His is a story about not giving up regardless of the hand you are dealt.
The title is appripo.....

Rating: 2 stars
Summary: Justyfies my impression of Hollywood...
Review: Hollywood is a town run by geeks. A famous producer friend told me that once and I believe it. Evans' life story has the potential of being a blockbuster with all the inside looks this man was afforded during his lifetime but ends up being a cover-my-... diatribe of Hollywood proportions.

Occasionally, Evans affords glimpses of the world outsiders covet more than any other world in existence. His patois though, which is a cross between a Jewish Frank Sinatra and a Godfather ..., makes the whole story-telling ludicrous. Like listening to your rabbi recite the Story of O.

What convinced this man that he is responsible for some of the most altering movies of the 70s is beyond me. I guess he thought that he needed canonization after all these years in the "business." Poor Robert Evans. He portrays himself as the Ultimate Victim in a book that is trying so hard to prove the opposite.

In a book dedicated to his son, I think, he should have condensed it to a long letter. But given Evans' propensity for hyperbole, I don't doubt it would have been as disingenuous as the book. If I was Josh I would want to know the actual truth, and not the script of it.

My favorite part is the poem. If you can last through that without needing stitches from laughing, you are better than I.

Rating: 5 stars
Summary: Kiss and Tell
Review: I Knew Bob. I was a bored suburban girl.

Bob's values were not so strange if you know he was italian not jewish. Think about it. How else would he be so beautiful. Started out to live no more flashly or ruthlessly than a 1960's Sinatra, mob never far away. In the Ali M. days he manged to shift from Sinatra bad boy to 60's swinger. His morality no stranger than anyone elses in Hollywood

But Bob was vibrant enough to want to prove himself with a Hollywood run by Jewish financiers. He was smart enough, so he did! His Godfather was a true triumph, with Kissenger, the biggest jewish mobster of them all at his side, saying to his jewish bosses, Im your equal in the money business, I can make a brilliant movie, and look at the subject dont forget we Italians although not so smart but we are tougher than you.

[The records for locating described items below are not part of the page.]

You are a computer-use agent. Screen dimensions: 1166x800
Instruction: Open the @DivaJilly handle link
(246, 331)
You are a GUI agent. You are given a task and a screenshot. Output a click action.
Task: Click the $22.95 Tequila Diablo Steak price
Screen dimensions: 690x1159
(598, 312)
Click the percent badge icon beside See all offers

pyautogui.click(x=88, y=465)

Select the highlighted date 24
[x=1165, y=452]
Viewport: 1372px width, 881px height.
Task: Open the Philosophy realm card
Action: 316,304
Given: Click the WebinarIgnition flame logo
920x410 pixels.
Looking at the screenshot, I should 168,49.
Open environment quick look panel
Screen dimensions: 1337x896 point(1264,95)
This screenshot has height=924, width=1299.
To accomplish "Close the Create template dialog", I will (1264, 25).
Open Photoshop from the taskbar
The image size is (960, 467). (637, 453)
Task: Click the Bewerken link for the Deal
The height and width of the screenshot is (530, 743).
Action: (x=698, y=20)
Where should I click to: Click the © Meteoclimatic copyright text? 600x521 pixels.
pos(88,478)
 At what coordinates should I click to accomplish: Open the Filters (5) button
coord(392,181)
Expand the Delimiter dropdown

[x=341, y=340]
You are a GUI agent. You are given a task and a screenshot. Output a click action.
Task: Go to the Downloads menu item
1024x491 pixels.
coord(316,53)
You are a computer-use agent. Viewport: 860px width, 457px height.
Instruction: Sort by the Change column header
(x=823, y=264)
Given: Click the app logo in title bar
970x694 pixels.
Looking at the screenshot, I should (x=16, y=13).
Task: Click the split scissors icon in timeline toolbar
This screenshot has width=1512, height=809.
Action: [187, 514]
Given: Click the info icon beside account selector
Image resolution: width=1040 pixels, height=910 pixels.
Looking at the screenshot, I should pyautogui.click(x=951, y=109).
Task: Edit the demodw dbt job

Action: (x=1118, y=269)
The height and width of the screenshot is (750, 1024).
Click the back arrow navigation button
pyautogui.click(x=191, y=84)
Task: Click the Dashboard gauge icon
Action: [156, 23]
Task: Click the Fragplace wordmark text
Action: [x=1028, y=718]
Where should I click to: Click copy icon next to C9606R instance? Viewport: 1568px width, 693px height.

His brother, suprisingly not discussed at all in the movie, (he must have requested it) was critical to his success. Charles, the self made Evan-Piccone (Piccone a Sicilian) multi-millionaire, changed his name along with Bob to Evans, bankrolled Bob and bailed him out whenever he was in trouble.

I could tell you a secret about Bob's body...but I wont. Suffice it to say he seemed constantly out to prove himself as a man, when really no proof was required. He was so insecure, hard though that is to believe, which is why women really liked him. Why else was he such a superficial ego-maniac if he not because he felt so inadequate. His love for Ali M. greatest because she jilted him the most publicly. Like a child. He was for the first part of his life so busy working he never grew up. And the second half too coked up.

All so sad, he was a genuinely clever, basically kind, and really able man, a loyal friend, with an innate eye for beauty and quality, whose immature morals and screwed up values caused him, and really no one else, a whole lot of pain. .

From the 80's onwards he was an absolute Coke Junky. Like the rich and powerful able to afford so much more stuff (pre crack) and slide so much further without anyone having the power or confidence to tell him to stop. Hitchens comes to mind. 15 - 20 years of life just drugs, nothing else. Couldnt handle the Cotton Club, was too coked up.

This story - book and movie benefits from his fall (and satisfying for us the unsucessful), but in truth if he hadnt had coke and so the fall, I think he may have grown up, matured, settled with a good woman, and done some amazing stuff. He was better than this. Charming as hell. He was more than a great raconteur.